La actitud de ambos personajes parece diseñada para una colocación lateral en el lado del evangelio, teniendo a su frente el altar en el que habría alguna imagen a la que ambos dirigen su oración. Se suele dar por hecho que la obra estaría destinada a la Iglesia del convento de las Trinitarias de Madrid, que fue patrocinado, como es conocido, por la hija de Julián Romero, la misma que probablemente encarga el cuadro. Pero los hechos nos hacen pensar que Doña Francisca pudo cambiar de opinión y replantearse el destino para la obra. A causa de sus desavenencias con las monjas del convento madrileño y del rechazo de los frailes del cercano convento de trinitarios a la fundación de un cenobio de la misma Orden y tan próximo al suyo, Francisca comenzará un largo periodo de pleitos (en los que otorga poderes a su hermano menor, Pedro de Ibarrola), que terminará con la retirada total de su patrocinio del convento madrileño, famoso por estar enterrado en él Cervantes.

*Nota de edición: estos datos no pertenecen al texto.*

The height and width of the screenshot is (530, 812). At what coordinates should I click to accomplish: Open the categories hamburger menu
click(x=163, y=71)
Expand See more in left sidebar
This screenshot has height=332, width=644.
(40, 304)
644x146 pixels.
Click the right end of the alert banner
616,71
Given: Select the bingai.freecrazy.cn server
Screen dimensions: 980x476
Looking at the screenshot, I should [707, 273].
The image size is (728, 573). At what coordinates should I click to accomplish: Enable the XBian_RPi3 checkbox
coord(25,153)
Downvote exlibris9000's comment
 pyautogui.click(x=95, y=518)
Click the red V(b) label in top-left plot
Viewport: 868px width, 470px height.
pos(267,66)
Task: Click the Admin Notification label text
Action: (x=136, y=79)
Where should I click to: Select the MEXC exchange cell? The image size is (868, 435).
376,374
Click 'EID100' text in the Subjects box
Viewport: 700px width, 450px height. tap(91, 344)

Francisca Romero decide entonces ofrecer su apoyo a un nuevo convento en Toledo que funda en 1612 el santo reformador trinitario, Fray Bautista de la Concepción, según consta en la "Chronica de los Descalzos de la Santísima Trinidad, redentores de cautivos" de 1662 en la que podemos leer:

     "Tiene esta Casa los cuerpos de San Gracian Martir y de santa Vitoria, Virgen y Martir. Tomó el patronato dona Francisca Romero, hija de la muy noble señora dona Maria Gaytan, y de Julian Romero, cavallero del Abito de Santiago, y Comendador de Peñausende, en el obispado de Zamora, que por su valor, hechos heroycos y experiencia militar subió de la pica al baston de Maestre de Campo General. Dejó la Patrona al Convento un sudario de Christo nuestro Redemptor, que enbió a su Padre el Duque de Saboya". 

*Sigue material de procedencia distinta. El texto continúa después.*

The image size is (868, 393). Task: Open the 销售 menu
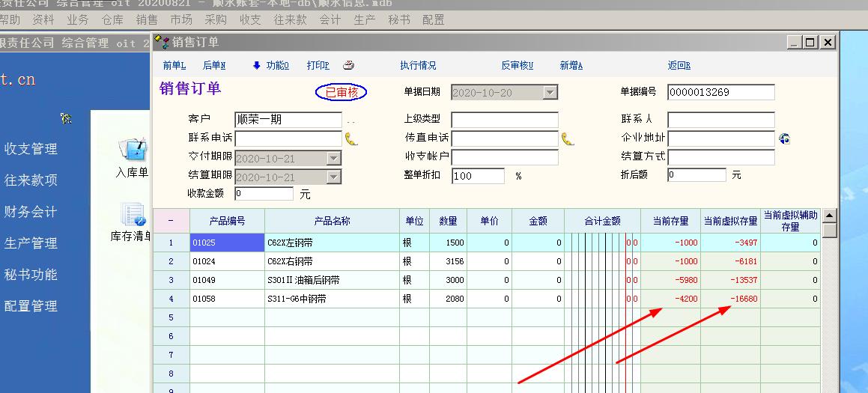click(x=147, y=19)
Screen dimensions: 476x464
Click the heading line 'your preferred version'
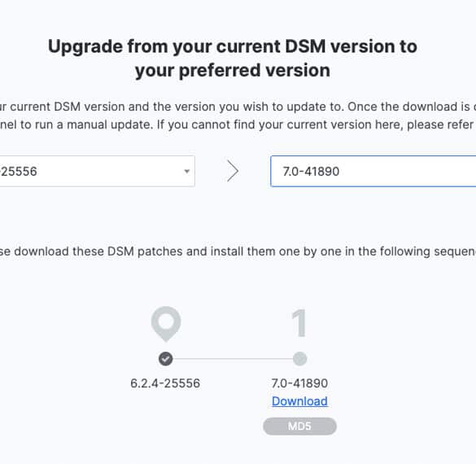coord(233,71)
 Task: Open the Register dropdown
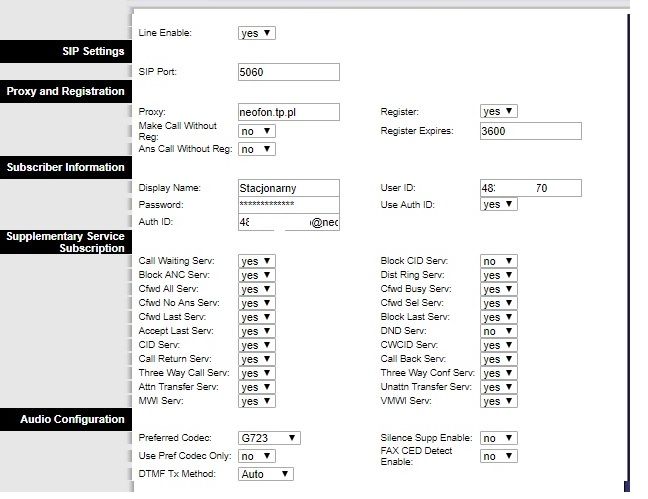[x=498, y=112]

Chronica de los Descalzos de la Santísima Trinidad, redentores de cautivos. 1662

Resulta curiosa la expresión "subió de la pica al baston de Maestre de Campo General" con la que el redactor resume la historia militar de Julián Romero; también llama la atención la información de que el Duque de Saboya le había enviado un "sudario de Christo".

Del convento y de la iglesia que se edificó sobre unos terrenos donados por el Ayuntamiento en el arrabal "que se conoce como covachuelas" nada queda en la actualidad. Se sabe que la iglesia era de pequeño tamaño y que se realizó en "estilo renacido" dedicada a San Ildefonso, según cuenta Gustavo Adolfo Bécquer en su obra "Templos de Toledo", quien también informa que "durante la guerra de la Independencia fue totalmente derruida", aunque la realidad es que los frailes la restauraron en parte, pero la desamortización, la exclaustración y el consiguiente abandono, terminaron en pocos años con lo que quedaba del complejo.

En la "Vista de Toledo desde la Cruz de los Canónigos" del paisajista Genaro Pérez Villaamil, se puede ver la ubicación de la desaparecida iglesia en el plano intermedio, tras la cruz que aparece en primer término.
Jenaro Pérez Villaamil "Vista de Toledo desde la Cruz de los Canónigos" (detalle). (1836)


El Santo Patrono

La figura del Patrono que acompaña a Julián Romero, ha sido fuente de diversas interpretaciones. Algunos han querido ver en él a San Julián, pero la columna y la corona a su lado, símbolos del poder regio, y sobre todo la armadura descartan la posibilidad de que se trate de San Julián de Toledo, hombre de iglesia. Y su capa adornada de flores de lis, emblema de la monarquía francesa, nunca podría ser llevada por el teólogo San Julián de Cuenca o por San Julián el Hospitalario. 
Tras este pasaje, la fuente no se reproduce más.